I hope to provide photo and video documentation of the piece at some point, but for now, here is the text that I wrote/spoke, annotated with descriptions of the choreography:

[Entering the space, I pause and pose at the center of the ballroom: elbows back, shoulders down and very slightly twisted to narrow my silhouette, leaning into one hip, my hands lying lightly on my chest. Posture is integral to gender presentation: how I stand, how I move, how I hold my arms and shoulders and hips are all mechanisms that participate in what will or will not be perceived as feminine. When I begin to speak, I move through a series of gestures, stroking the satin and skin of one arm with my fingertip, my arms swiping seductively across my body.]

“Gender is an activity, something we are given to perform and that we continue to perform repeatedly over time.

[I repeat this series of gestures in three directions as I speak, moving with the text and also moving through silence. Each gesture takes all of the time it takes, luxuriating in the air and lingering across my body. The sustained pacing invites anticipation. With each gesture, I allow my shoulders and hips to push and pull in counterpoint to each other, a continuous tilting and twisting to produce postures that seem to sink into repose.]

By performing it constantly, gender appears to be static, stable, or fixed. It is not.

[I face the fourth direction and slide my hands lightly, sensuously down my bosom, my waist, my hips, my groin.]

No one was born a woman or born a man. These are roles we are assigned.

[I spread my arms wide, opening my shawl, letting it drape across my back, and then fall to the floor. I walk towards the audience, each step careful and measured, crossing one foot in front of the other, and my eyes lock with a man I do not know in the crowd.]

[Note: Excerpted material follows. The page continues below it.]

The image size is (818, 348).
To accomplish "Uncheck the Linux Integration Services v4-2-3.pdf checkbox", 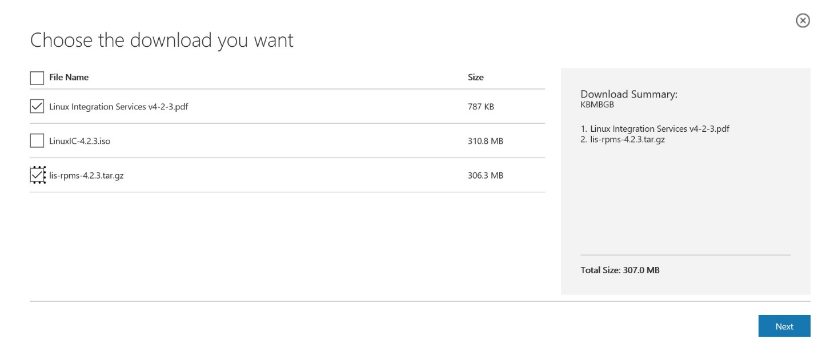I will [37, 106].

Any person who is called a man performs an approximation of an idea, an approximation of an ideal, an approximation that has already failed.

[Peeling off my left glove as I speak, sliding my hand across my chest, I hold his gaze with mine, knowing that while my gesture is potentially seductive, my words are an indictment. As I speak the word “failed,” the glove snaps softly off of the tips of my fingers.]

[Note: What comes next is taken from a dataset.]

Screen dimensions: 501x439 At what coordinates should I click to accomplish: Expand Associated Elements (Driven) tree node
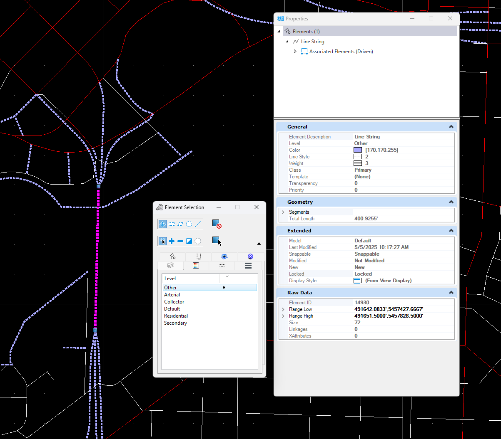(295, 52)
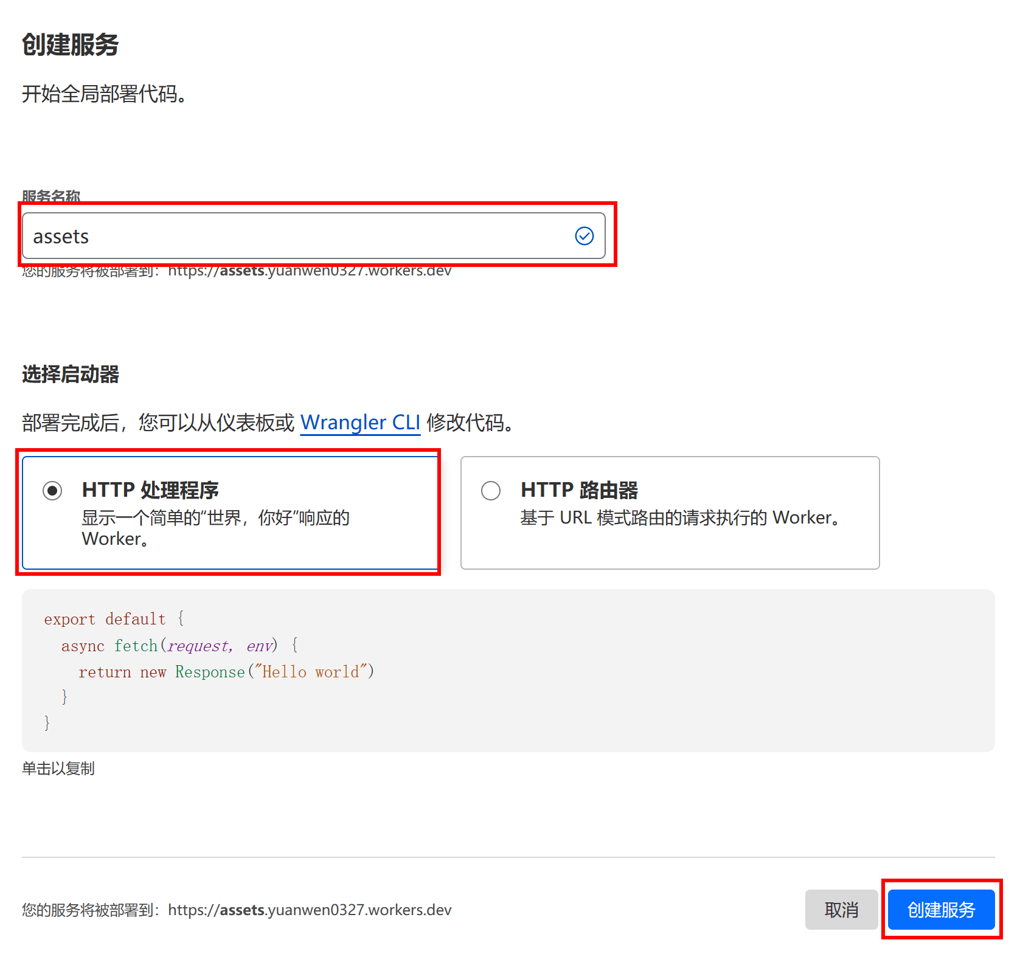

Any person who is called a woman performs an approximation of an idea, an approximation of an ideal, an approximation that has also already failed.

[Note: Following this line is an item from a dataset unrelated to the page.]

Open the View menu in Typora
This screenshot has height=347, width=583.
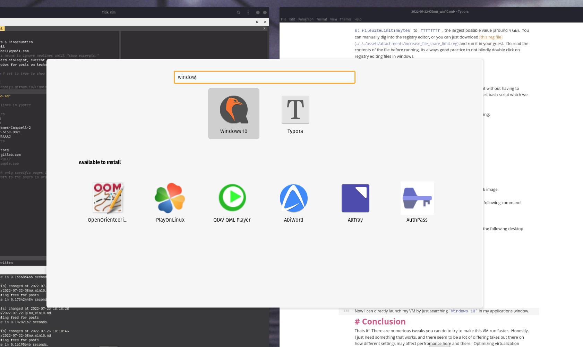pos(333,19)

[Moving around the edge of the audience, my eyes meet those of a manly woman. I peel the glove off of my right hand as I speak and hand the gloves to the woman.]

Gender categories are aggregates of characteristics—behavioral, physical, chemical, sartorial, choreographic.

[I move back towards the center of the space and pose with each word: miming putting on makeup; stroking my hands down the front of my body until I am bent over, fingers at my ankles; sliding my fingertips back up my body; pressing my hands into my hips, my elbows forward, my belly concave, a model in the pages of Vogue; leaning forward slightly, my left hip jutting back, draping my right arm overhead like Nijinsky in Le Spectre de la Rose.]

The more characteristics correspond with a given gender, the more successful the approximation of the category. The more the code does not add up, the more the approximation fails.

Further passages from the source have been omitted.